(Stored records)
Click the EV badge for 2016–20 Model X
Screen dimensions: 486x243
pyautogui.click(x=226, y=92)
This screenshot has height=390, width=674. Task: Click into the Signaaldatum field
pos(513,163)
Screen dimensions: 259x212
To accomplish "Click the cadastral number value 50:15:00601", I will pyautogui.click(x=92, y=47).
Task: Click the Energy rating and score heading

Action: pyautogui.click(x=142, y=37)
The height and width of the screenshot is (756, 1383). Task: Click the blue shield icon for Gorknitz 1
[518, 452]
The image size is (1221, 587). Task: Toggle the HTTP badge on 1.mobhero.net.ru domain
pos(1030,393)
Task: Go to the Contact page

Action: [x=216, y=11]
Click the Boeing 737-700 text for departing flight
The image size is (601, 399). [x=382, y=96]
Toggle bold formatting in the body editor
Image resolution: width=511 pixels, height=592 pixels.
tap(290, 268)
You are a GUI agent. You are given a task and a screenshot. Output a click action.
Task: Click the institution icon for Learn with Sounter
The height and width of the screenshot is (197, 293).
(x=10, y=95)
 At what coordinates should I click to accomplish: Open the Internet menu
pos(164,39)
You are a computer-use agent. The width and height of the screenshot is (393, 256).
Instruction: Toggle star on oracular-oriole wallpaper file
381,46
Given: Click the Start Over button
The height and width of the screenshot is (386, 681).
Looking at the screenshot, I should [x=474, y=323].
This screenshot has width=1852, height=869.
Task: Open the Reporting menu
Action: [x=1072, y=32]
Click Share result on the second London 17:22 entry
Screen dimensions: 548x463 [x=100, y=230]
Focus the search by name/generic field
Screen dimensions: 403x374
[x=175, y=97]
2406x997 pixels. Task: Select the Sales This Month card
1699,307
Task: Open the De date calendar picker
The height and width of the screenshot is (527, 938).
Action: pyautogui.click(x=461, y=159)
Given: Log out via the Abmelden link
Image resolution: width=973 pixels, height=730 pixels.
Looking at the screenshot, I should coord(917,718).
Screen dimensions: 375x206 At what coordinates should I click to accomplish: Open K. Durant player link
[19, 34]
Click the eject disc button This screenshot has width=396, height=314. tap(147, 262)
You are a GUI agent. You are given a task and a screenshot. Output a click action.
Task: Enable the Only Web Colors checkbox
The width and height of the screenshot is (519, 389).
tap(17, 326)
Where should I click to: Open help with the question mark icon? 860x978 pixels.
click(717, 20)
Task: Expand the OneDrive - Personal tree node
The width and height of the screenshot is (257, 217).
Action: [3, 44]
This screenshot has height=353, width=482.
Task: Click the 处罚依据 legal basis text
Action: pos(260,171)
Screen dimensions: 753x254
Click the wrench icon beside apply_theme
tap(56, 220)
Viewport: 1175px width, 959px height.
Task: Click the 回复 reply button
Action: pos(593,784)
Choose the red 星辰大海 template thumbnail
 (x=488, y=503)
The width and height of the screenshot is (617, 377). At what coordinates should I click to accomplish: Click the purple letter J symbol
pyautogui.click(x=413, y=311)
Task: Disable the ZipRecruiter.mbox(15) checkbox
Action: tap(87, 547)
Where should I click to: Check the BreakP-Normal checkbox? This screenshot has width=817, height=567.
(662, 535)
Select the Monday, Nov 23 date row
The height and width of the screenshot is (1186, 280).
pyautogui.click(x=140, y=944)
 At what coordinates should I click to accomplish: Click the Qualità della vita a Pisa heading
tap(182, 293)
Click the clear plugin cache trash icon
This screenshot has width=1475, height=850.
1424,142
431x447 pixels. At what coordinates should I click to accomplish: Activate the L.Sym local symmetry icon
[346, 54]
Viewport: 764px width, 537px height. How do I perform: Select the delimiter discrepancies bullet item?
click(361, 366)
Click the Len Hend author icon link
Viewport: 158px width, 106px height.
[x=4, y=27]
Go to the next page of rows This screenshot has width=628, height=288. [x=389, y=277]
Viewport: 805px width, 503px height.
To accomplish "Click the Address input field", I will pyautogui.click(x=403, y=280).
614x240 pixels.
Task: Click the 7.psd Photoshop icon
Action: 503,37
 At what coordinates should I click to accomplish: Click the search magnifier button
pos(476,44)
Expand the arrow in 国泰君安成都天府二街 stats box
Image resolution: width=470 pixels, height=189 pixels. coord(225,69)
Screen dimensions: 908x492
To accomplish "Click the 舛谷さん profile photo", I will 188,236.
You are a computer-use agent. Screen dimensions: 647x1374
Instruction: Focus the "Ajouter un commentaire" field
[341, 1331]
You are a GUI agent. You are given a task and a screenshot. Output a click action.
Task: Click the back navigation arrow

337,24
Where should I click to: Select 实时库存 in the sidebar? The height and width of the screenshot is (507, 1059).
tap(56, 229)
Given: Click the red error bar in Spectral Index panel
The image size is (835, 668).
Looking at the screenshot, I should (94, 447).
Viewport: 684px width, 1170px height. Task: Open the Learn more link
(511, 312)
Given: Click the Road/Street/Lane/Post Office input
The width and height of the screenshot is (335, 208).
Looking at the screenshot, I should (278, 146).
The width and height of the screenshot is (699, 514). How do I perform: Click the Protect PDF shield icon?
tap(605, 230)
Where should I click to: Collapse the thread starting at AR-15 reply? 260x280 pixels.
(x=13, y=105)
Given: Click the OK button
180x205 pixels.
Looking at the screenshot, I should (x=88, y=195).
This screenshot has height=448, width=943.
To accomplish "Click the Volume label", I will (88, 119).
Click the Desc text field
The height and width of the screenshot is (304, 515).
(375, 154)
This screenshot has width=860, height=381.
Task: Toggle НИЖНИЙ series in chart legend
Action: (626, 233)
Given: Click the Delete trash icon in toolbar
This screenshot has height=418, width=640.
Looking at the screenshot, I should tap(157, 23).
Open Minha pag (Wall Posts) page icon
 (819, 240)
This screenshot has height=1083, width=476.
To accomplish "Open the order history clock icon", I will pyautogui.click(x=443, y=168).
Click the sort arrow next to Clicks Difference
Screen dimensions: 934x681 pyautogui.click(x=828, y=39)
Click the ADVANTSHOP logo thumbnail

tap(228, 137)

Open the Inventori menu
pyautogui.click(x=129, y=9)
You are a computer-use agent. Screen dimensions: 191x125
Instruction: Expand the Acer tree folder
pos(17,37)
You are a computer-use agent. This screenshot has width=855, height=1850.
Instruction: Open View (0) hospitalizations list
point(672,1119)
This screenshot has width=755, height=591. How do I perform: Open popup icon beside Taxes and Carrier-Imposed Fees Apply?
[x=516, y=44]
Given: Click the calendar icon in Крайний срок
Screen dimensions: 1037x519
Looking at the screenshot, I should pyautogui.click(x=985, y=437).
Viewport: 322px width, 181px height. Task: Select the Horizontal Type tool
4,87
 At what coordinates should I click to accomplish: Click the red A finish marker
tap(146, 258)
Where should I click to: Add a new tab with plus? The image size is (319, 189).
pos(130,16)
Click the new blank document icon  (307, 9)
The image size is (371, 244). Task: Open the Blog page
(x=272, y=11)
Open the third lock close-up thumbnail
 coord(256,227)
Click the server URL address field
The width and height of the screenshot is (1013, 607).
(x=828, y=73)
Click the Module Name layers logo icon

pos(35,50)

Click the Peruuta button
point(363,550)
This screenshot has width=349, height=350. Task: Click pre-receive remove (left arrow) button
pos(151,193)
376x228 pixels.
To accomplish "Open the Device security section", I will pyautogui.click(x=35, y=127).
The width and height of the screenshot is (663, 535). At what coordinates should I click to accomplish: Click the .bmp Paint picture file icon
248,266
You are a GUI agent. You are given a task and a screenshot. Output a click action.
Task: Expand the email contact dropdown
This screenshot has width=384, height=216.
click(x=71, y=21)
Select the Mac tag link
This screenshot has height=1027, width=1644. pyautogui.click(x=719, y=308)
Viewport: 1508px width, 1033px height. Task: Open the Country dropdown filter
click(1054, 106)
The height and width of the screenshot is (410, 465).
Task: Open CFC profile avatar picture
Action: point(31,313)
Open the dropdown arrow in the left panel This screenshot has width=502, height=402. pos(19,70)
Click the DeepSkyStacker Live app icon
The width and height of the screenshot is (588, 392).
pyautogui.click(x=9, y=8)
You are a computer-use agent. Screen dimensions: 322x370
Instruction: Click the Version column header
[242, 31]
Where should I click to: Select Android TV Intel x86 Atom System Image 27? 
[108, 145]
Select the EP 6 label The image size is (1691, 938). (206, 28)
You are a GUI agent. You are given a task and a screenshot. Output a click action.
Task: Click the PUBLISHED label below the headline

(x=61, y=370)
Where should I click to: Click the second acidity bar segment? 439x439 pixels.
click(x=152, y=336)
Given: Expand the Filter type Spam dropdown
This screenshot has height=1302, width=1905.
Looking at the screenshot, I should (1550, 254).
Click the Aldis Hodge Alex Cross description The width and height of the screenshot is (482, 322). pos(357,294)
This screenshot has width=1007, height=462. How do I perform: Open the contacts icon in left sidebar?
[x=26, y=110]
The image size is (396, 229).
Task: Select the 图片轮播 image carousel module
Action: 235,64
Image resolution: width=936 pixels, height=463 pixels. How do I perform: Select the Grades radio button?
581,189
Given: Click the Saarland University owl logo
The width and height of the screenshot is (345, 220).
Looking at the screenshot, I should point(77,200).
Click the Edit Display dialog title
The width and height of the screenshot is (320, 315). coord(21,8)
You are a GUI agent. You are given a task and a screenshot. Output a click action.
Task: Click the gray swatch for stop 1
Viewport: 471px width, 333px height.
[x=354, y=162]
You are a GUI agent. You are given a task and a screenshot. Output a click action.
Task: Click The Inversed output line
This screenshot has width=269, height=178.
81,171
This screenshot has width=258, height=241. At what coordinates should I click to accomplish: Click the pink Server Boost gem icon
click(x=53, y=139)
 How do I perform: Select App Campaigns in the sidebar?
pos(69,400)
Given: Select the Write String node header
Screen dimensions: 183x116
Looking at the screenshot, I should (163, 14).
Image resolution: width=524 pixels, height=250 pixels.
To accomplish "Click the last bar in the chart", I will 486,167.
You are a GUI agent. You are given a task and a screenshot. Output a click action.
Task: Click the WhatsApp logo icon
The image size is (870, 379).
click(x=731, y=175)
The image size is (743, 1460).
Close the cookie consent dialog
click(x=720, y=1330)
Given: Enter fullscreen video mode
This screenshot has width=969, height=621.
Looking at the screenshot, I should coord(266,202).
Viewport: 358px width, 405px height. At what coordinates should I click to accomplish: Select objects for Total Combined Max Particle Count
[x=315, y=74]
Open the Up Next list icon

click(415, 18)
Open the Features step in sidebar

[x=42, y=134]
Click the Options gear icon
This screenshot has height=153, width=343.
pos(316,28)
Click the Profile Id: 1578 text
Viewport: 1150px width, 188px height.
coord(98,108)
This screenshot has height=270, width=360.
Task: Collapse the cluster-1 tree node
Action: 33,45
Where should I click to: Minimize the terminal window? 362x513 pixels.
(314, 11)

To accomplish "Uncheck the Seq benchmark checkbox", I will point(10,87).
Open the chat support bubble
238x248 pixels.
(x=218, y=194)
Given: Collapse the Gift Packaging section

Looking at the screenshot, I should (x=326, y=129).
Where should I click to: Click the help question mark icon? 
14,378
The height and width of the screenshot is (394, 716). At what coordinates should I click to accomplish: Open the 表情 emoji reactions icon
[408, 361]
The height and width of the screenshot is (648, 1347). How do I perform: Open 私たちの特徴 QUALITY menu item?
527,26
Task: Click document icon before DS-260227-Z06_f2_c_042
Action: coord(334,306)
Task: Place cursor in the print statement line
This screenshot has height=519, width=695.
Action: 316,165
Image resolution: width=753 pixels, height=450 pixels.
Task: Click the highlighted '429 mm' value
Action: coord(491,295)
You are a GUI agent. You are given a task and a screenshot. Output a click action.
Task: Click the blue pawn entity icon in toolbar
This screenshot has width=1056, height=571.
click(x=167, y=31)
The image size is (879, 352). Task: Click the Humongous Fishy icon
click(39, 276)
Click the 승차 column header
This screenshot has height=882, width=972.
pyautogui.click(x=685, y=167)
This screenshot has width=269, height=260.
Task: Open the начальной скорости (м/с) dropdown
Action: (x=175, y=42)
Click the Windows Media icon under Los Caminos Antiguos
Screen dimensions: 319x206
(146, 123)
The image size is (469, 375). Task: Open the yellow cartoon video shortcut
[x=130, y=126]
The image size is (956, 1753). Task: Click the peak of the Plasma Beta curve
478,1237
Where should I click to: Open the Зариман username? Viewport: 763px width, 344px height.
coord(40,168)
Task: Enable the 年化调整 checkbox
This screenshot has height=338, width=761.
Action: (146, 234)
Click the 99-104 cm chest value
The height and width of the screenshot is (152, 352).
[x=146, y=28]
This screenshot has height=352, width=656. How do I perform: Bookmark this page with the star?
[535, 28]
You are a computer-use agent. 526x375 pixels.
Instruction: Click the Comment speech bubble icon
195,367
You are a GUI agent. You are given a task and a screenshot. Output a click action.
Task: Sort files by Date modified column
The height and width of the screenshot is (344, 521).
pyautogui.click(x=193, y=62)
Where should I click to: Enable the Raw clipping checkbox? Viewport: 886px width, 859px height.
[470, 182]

Action item » Return a copy of every line in the records that includes the string "calendar".

Task answer »
Task: Open the De date calendar picker
Given: Click the calendar icon in Крайний срок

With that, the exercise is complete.